Publication year - 2015
Publication title -
journal of clinical pharmacy and therapeutics
Language(s) - English
Resource type - Journals
SCImago Journal Rank - 0.622
H-Index - 73
eISSN - 1365-2710
pISSN - 0269-4727
DOI - 10.1111/jcpt.12234
Subject(s) - everolimus , voriconazole , medicine , pneumonitis , pharmacology , immunosuppression , pharmacokinetics , adverse effect , drug interaction , concomitant , therapeutic drug monitoring , lung , antifungal , dermatology
Summary What is known and objective Azole antifungals, prescribed prophylactically to avoid severe infections in immunosuppressed organ transplant recipients, can interact with drug substrates of CYP 3A4. We report serious adverse effects due to interaction between orally administered voriconazole and everolimus in a renal transplant recipient.

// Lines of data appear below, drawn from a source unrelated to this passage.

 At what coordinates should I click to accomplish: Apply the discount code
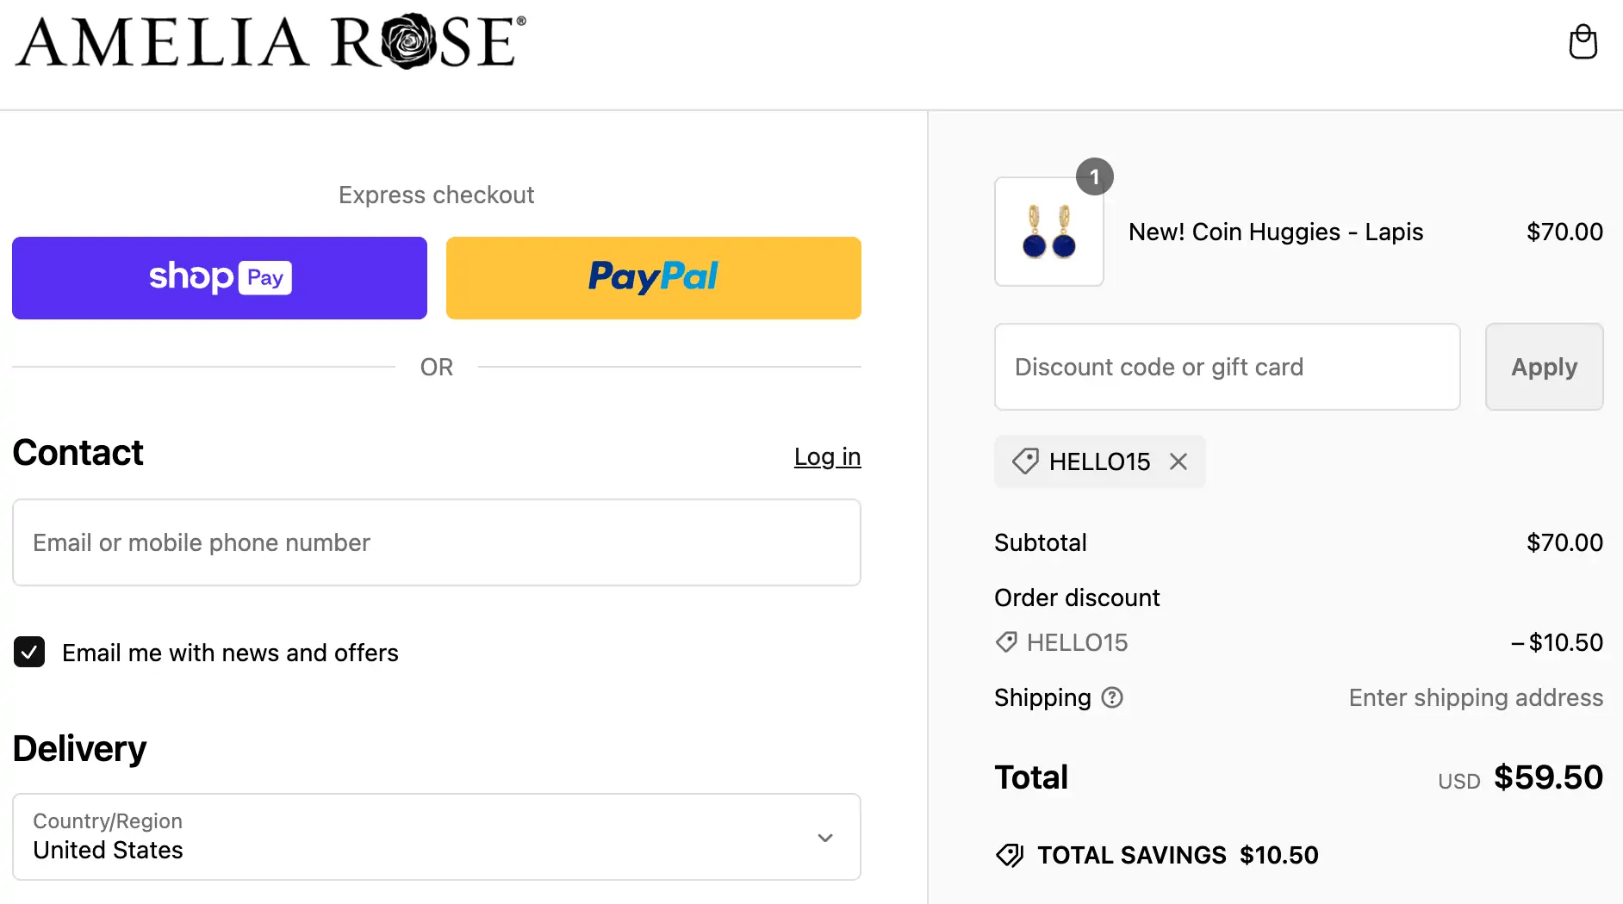click(x=1544, y=367)
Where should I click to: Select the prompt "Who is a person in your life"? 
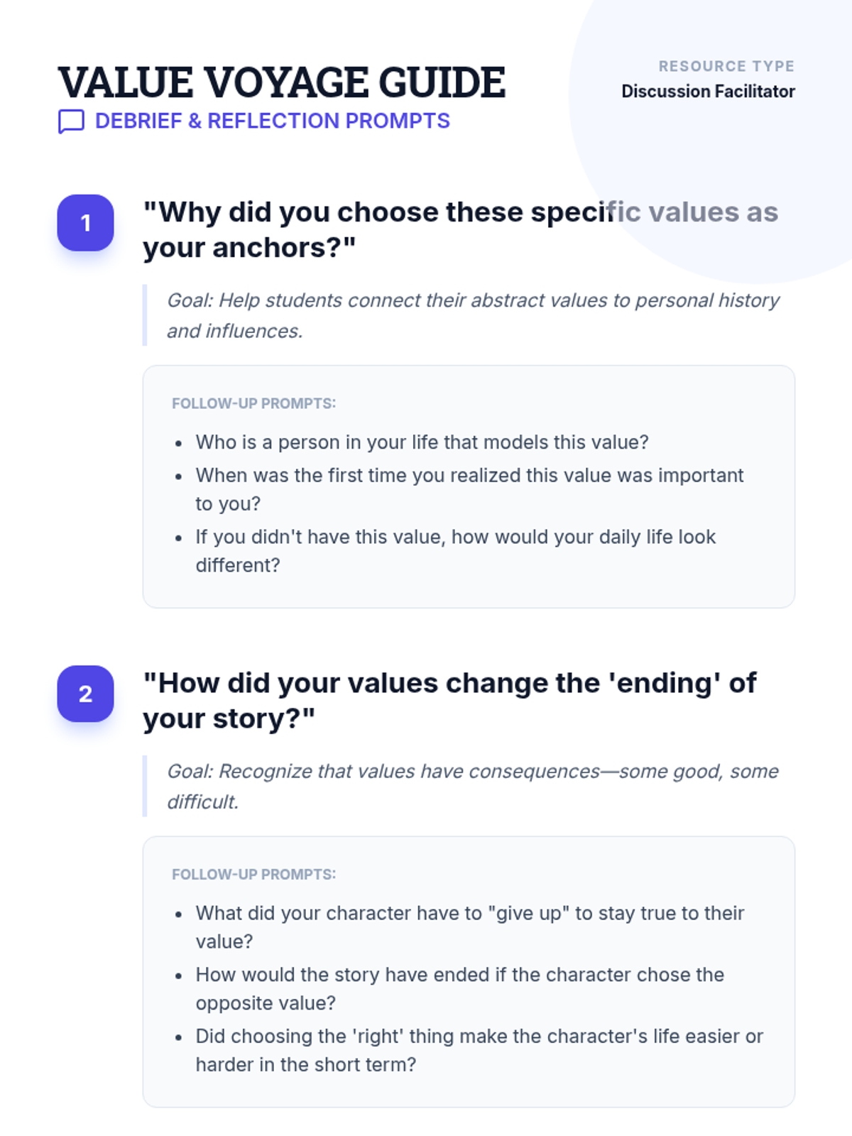coord(422,442)
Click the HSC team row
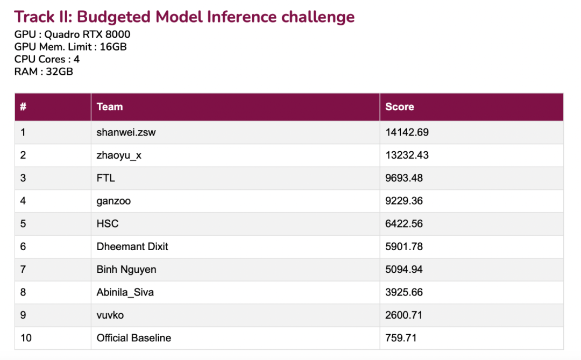Image resolution: width=581 pixels, height=360 pixels. click(108, 224)
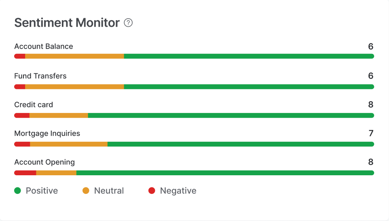The width and height of the screenshot is (389, 221).
Task: Toggle the Negative legend label
Action: [178, 191]
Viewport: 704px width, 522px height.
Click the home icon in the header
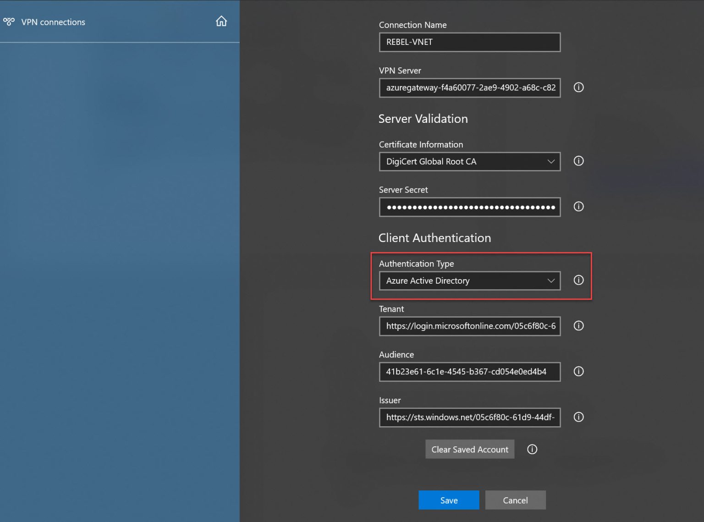(x=222, y=21)
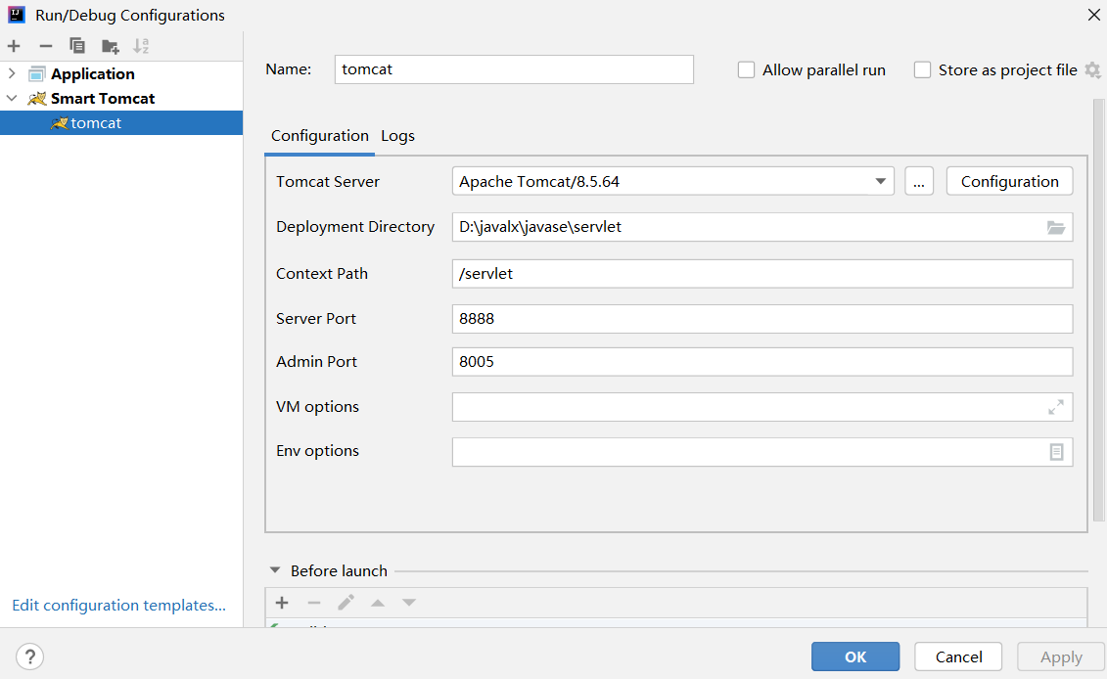The width and height of the screenshot is (1107, 679).
Task: Select the Configuration tab
Action: click(319, 136)

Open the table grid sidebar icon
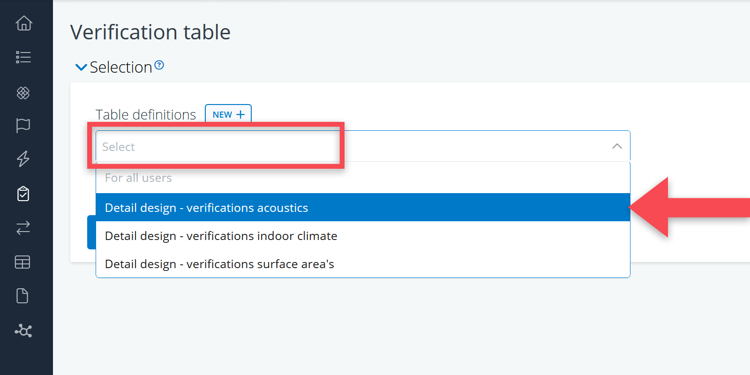click(23, 262)
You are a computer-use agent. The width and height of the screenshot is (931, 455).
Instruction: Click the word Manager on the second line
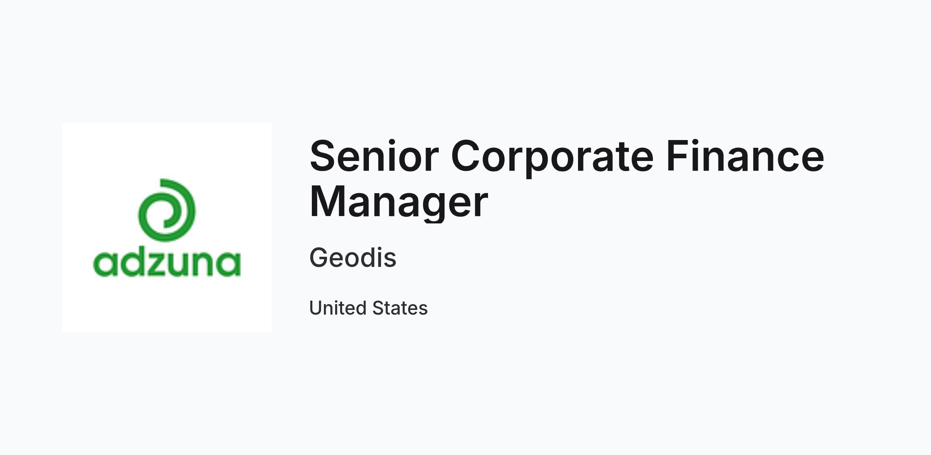(399, 202)
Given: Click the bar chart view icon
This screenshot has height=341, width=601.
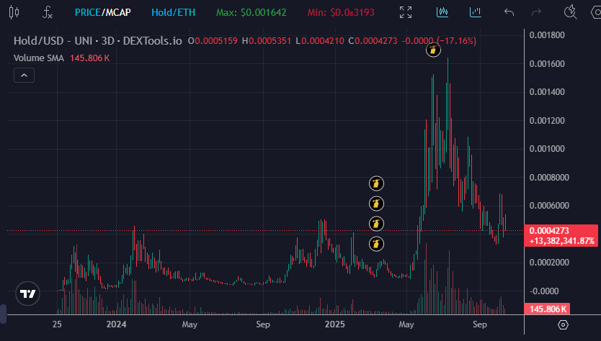Looking at the screenshot, I should 475,12.
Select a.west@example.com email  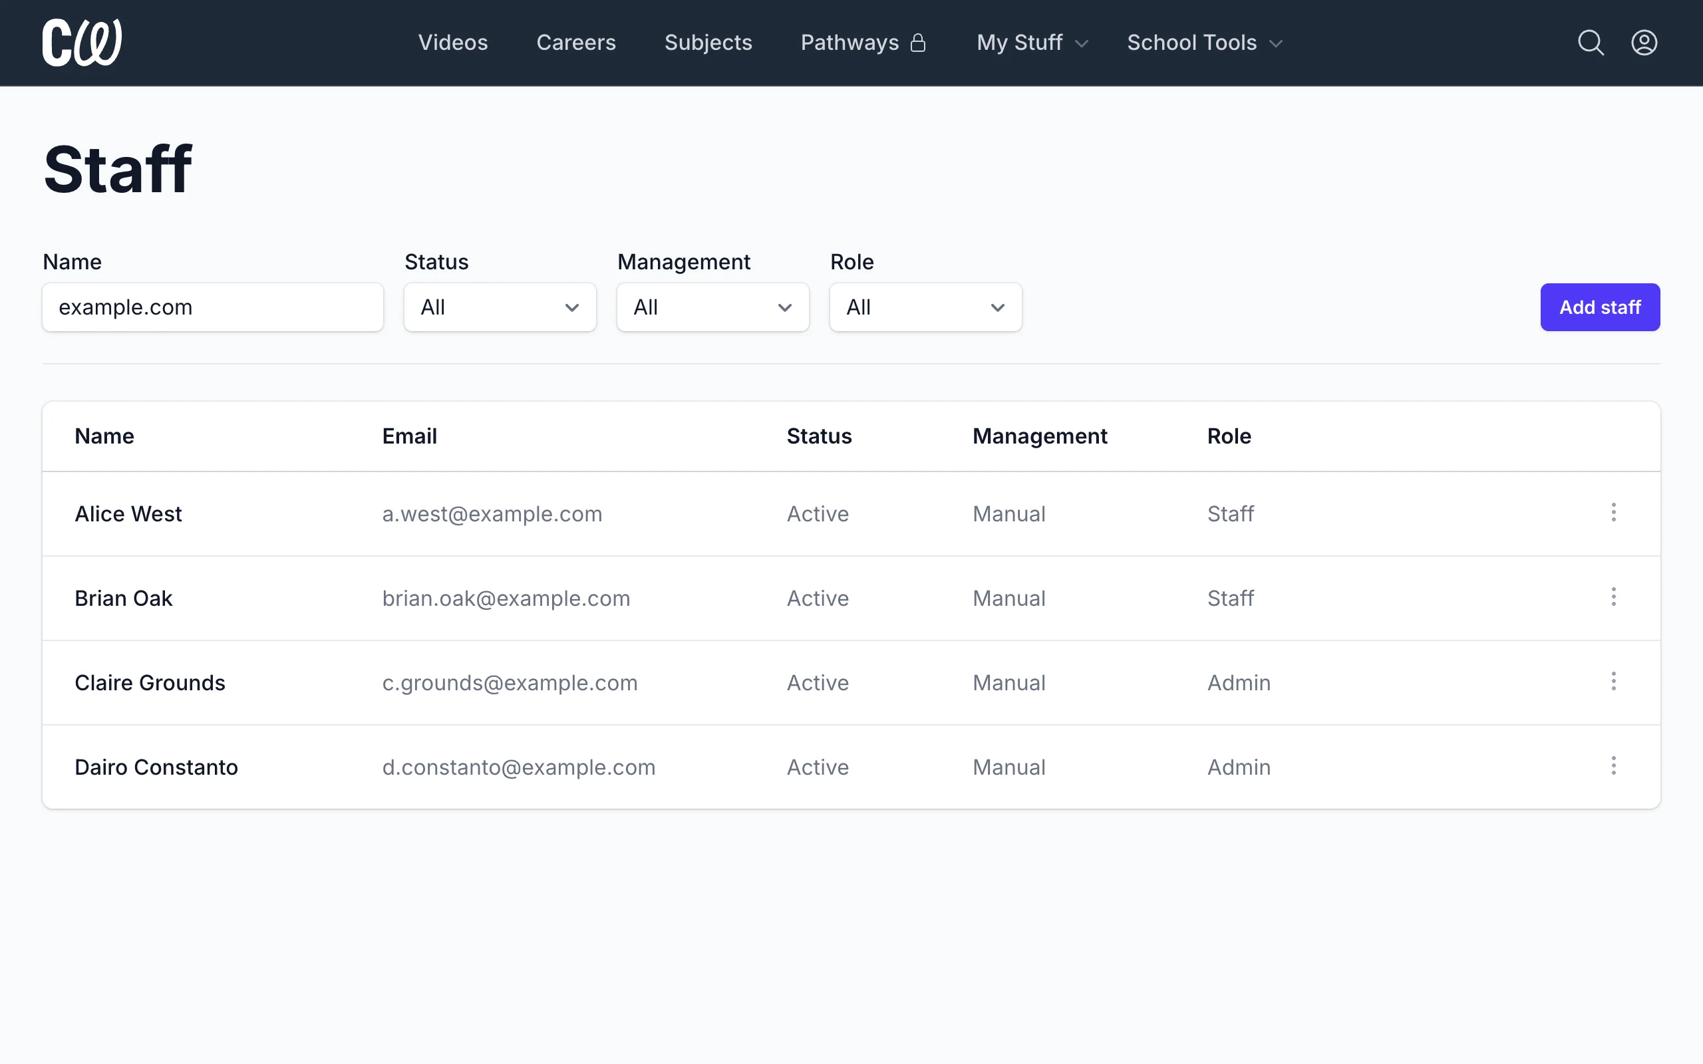click(x=492, y=514)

Case description Despite reduction of the dose of everolimus by a third, the blood trough concentration of everolimus increased considerably in a kidney transplant recipient upon oral administration of voriconazole. Everolimus was then discontinued. Pneumonia secondary to pulmonary aspergillosis worsened, possibly due to the excessive immunosuppression. What is new and conclusion Orally administered voriconazole inhibits intestinal and hepatic cytochrome P450‐3A4 activity and thereby reduces everolimus metabolism. An 80% decrease in dose or discontinuation of everolimus is required when concomitant voriconazole is introduced. Daily blood monitoring of everolimus is warranted until a steady state of concentrations is reached.